Awesome! Thanks for the first review 

Did you happen to weigh them on a scale? Wonder how close they are to the claimed weight.

- Jeremy -


----------



## badwagon (Sep 17, 2008)

Bringing this thread back from the dead - has anyone had much experience with these? I'm looking for a reasonably priced alternative to Shimano pedals that are relatively light, but maintain SPD compatibility for my next project (all my other bikes have PD-M520's on them, and the spin cycles at my gym are SPD too). Any thoughts?


----------



## JMH (Feb 23, 2005)

badwagon said:


> Bringing this thread back from the dead - has anyone had much experience with these? I'm looking for a reasonably priced alternative to Shimano pedals that are relatively light, but maintain SPD compatibility for my next project (all my other bikes have PD-M520's on them, and the spin cycles at my gym are SPD too). Any thoughts?


I have two seasons on the Ti/Ti with no special attention to them, they are going strong. Oh, and I have a set of the Mag/SL I think?

These pedals are sensitive to sandy cleats, but that is my only complaint.

JMH


----------



## amillmtb (Jun 24, 2005)




----------



## BruceBrown (Jan 16, 2004)

badwagon said:


> Bringing this thread back from the dead - has anyone had much experience with these? I'm looking for a reasonably priced alternative to Shimano pedals that are relatively light, but maintain SPD compatibility for my next project (all my other bikes have PD-M520's on them, and the spin cycles at my gym are SPD too). Any thoughts?

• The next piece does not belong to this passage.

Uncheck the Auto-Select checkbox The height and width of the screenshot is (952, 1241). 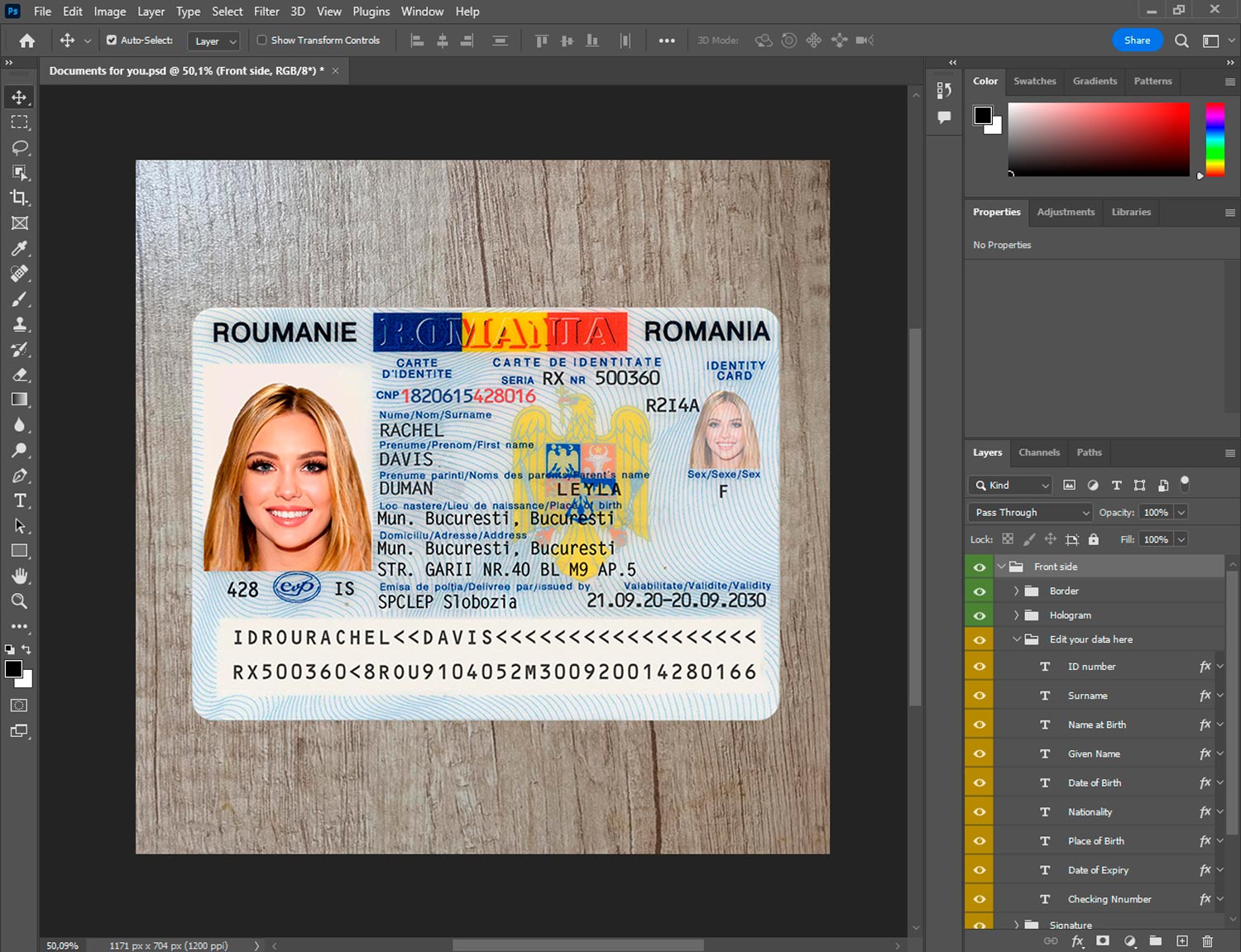(112, 40)
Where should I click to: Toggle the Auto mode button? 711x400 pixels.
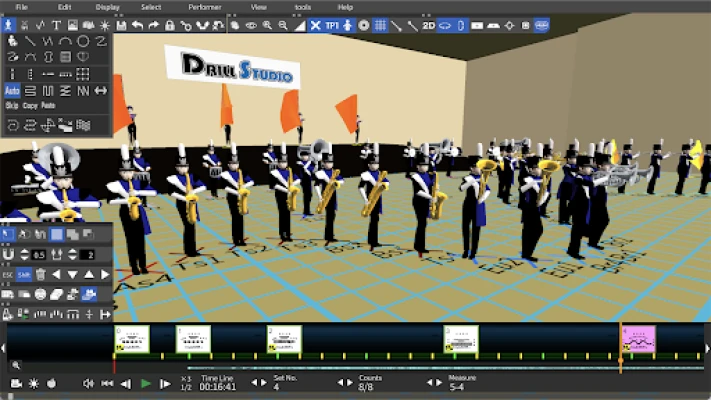12,90
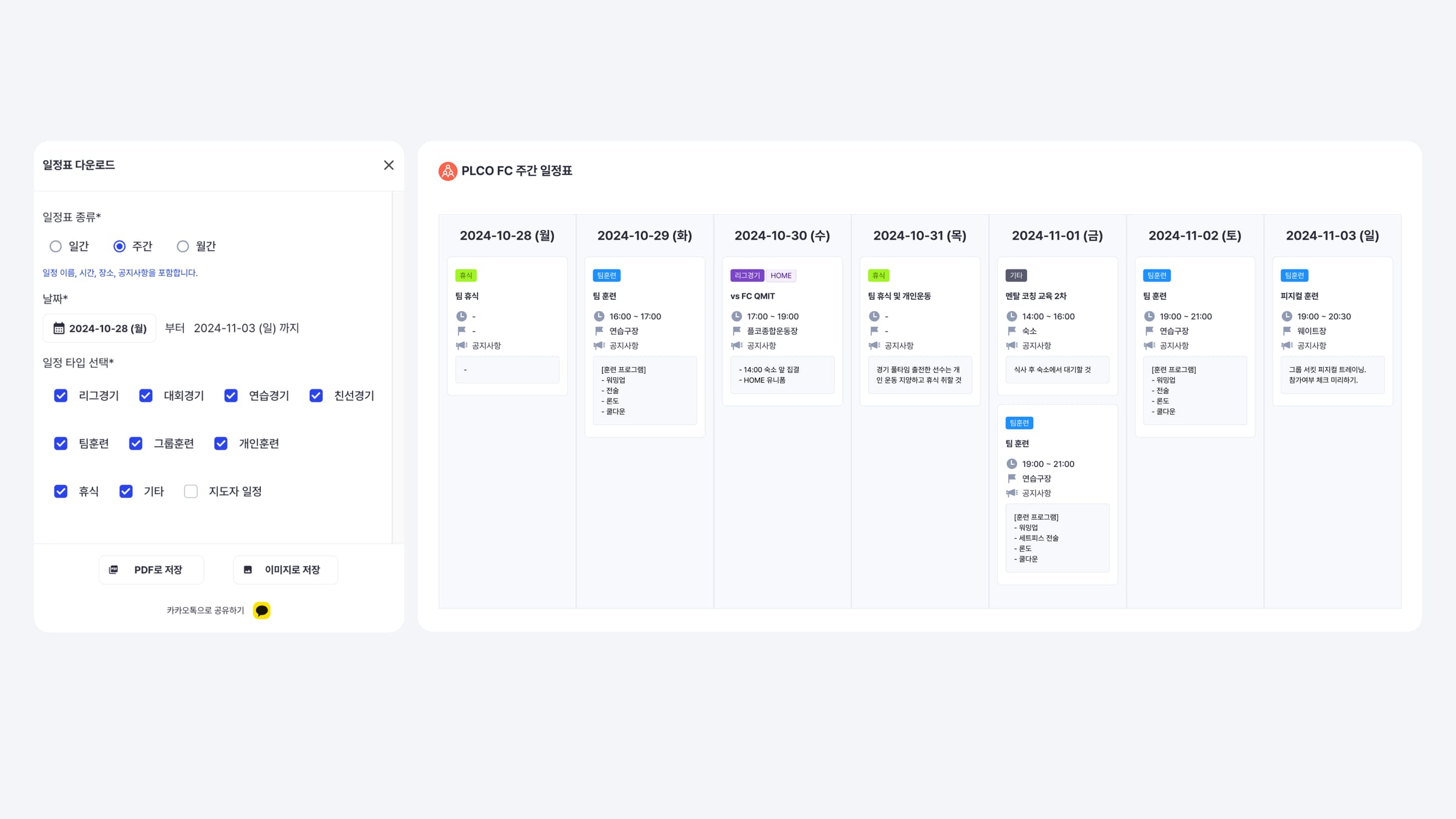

I've got 2 pair of the chromo's (third season) and one pair of the Ti/Ti (2nd season). No problems to date with all three. One of the chromo's oozed a little grease out of the spindle/pedal area during the first few rides during the first season, but customer service told me that was okay as too much grease was probably packed in there during assembly.

Pictures of both models on my bikes...

Chromo:



Ti/Ti:


----------



## Tiffster (Jan 30, 2008)

I had about 4 sets. Bushings wore out within a couple of rides. It's a known issue in the UK due to the riding conditions. I had them exchanged under warranty but i got bored and got shot of them.

Nice pedals but if they only used a replaceable bushing! Once it wears thats it - pedals are wrecked.


----------



## vladxc (Jan 22, 2009)

I have used the MF4 Cr for an year at training and MF4 Ti an year at racing.

The training pedals need a repacement (after hitting rocks, roots, etc) but the Ti are working really good (aprox 15 races + training before and after race)


----------